Some Californians saw the Northern Lights on Thursday

Anthony Edwards, a senior at the University of Washington, was returning to Seattle after a spring break road trip through the San Francisco Bay Area when a friend mentioned he might be able to see the Northern Lights from as far south as California Thursday night.
From his hotel in Yreka – not far from the Oregon border – Edwards drove east for a few minutes to try to escape any artificial light that might interfere with his view of the phenomenon, scientifically known as Aurora borealis.
Before he even made it a few minutes from the small county town of Siskiyou, he said he began to notice a green tint on the horizon.
When he stopped a little further, he said the green light was definitely noticeable and his camera was able to pick up some of the purple.
“I didn’t expect it yesterday,” said Edwards, who describes himself as a weather enthusiast, studying meteorology and journalism at university. “Seeing him for the first time so far south is crazy. … It was great.”
Space weather the experts had predicted that a ‘severe geomagnetic storm’ on Thursday evening could make the Northern Lights – usually visible only in regions near the North Pole – visible over a much larger geographic area, as far south as northern California and even north from Alabama.
“We really haven’t had anything like this in several years,” said Bill Murtagh, program coordinator for the Space Weather Prediction Center in Boulder, Colorado, which is part of the National Oceanic and Atmospheric Administration. “The aurora was indeed visible in mid-latitude states.”
Although he called the appearance of the Northern Lights in the south “fairly rare,” it’s not unheard of. The most recent such exhibition was in 2017, he said.
Photos from Thursday’s spectacular screening were shared on social media, from idaho For Wisconsin, and even further south in Colorado And Virginia. Highly sensitive cameras can often capture the display even farther south when it cannot be seen with the naked eye, said Murtagh, who noted that skies must be clear to see the phenomenon.
As a Seattle native, Edwards said there have been several times when the Northern Lights have been visible in his area, but it has always been too cloudy for him to catch them.
The aurora borealis is the result of electrons from the sun colliding with gases in the upper parts of Earth’s atmosphere, typically following the magnetic field toward the North Pole, according to the Space Weather Prediction Center.
But when space storms occur – as they did on Thursday – the spectacular lights can stretch farther towards the equator, the center said.
This week there were a few flares on the sun, which created a geomagnetic storm, disrupting the Earth’s magnetic field – and in turn triggered the display of the Northern Lights, according to Murtagh and his team. Over the next two to three years, as the sun enters a period of its greatest activity in its 11-year cycle, he said he expects additional flares as well as sunspots. solar, which will likely cause more frequent geomagnetic storms.
“As we approach the [solar] maximum, we are going to see a lot more,” Murtagh said. “We could have more magnetic storms over the next 12 months.”

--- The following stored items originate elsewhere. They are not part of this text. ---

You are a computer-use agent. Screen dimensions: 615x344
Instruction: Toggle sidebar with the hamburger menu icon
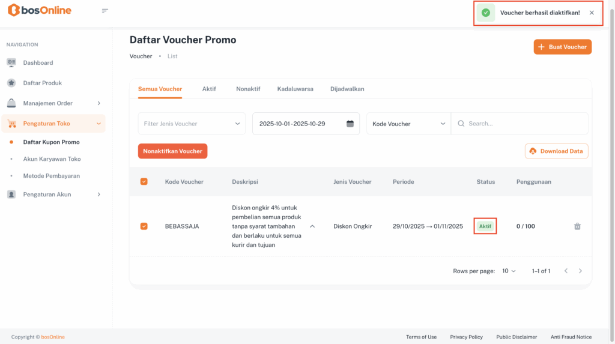[x=105, y=11]
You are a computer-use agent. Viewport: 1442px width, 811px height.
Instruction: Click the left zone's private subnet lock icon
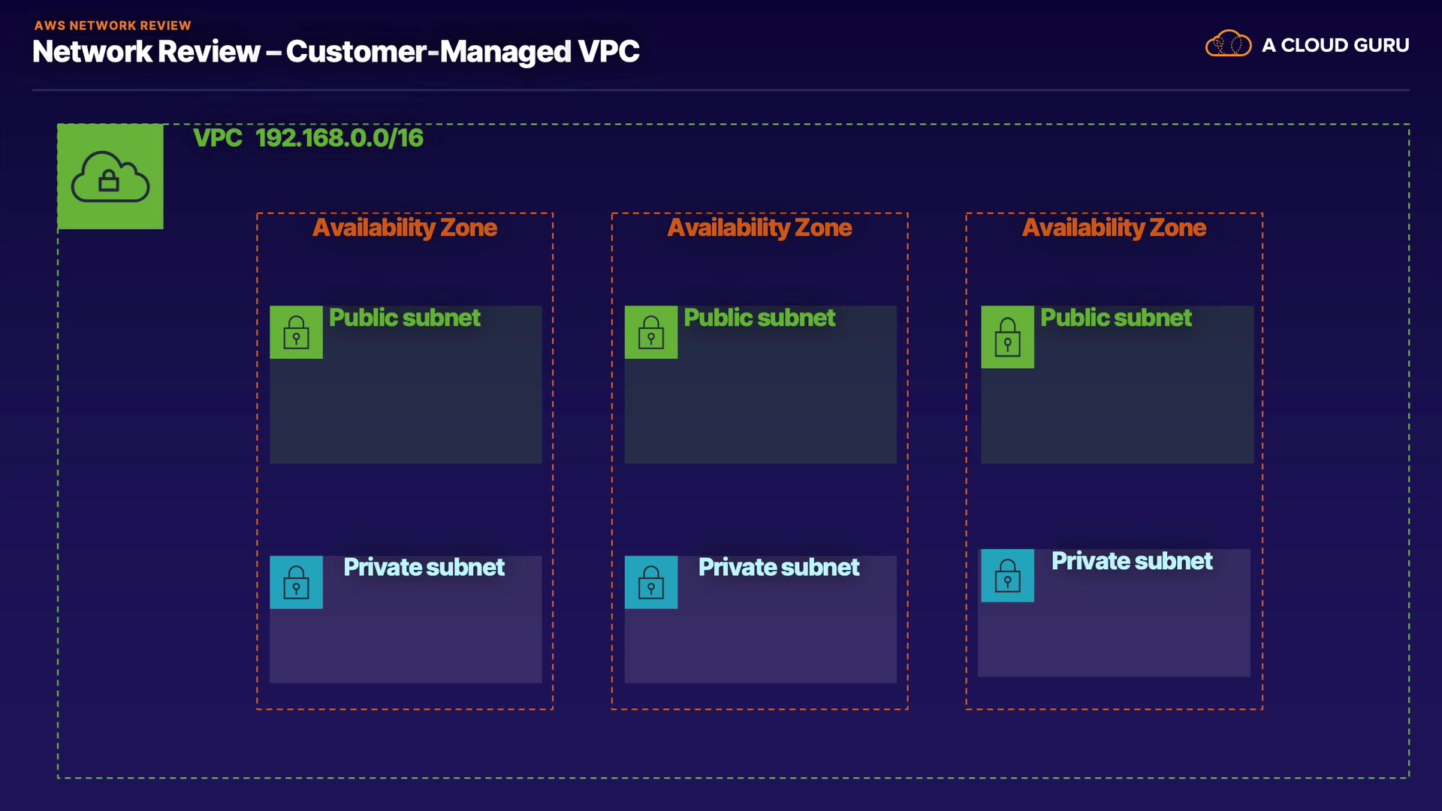click(x=296, y=582)
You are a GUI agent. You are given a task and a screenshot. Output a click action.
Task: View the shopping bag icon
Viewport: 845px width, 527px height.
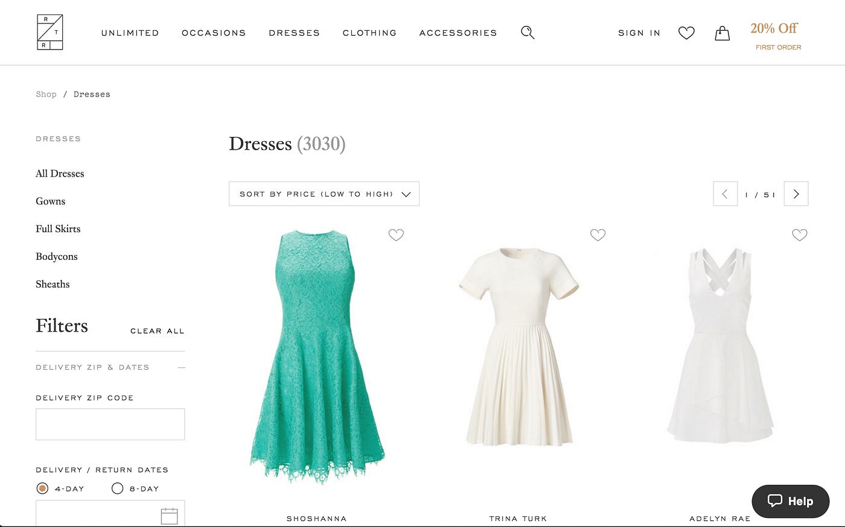(722, 33)
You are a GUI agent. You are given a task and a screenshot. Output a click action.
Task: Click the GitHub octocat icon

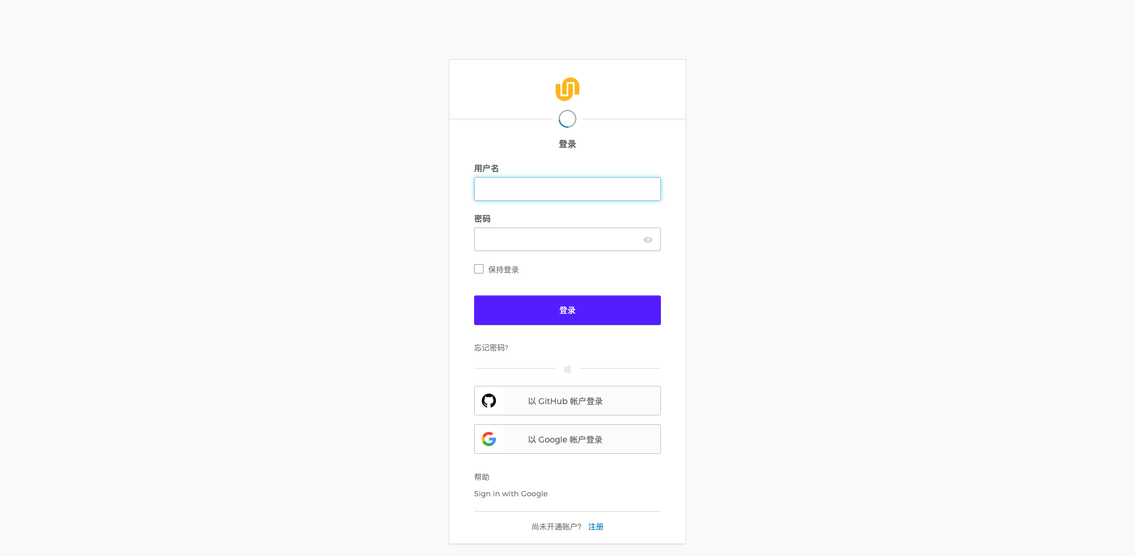[x=489, y=401]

He said his team was also monitoring “increasing solar winds” – part of an unrelated but similar magnetic disturbance – which could make the aurora borealis visible again in unusually southerly locations on Friday and Saturday, but not as far as California.
“The opportunity to view Aurora is not over,” he said. “The most spectacular part is over, but we could see Aurora in the more northern part [areas] during the weekend.”
He said the show could be seen Friday and over the weekend in more northern states, like Wisconsin or Idaho.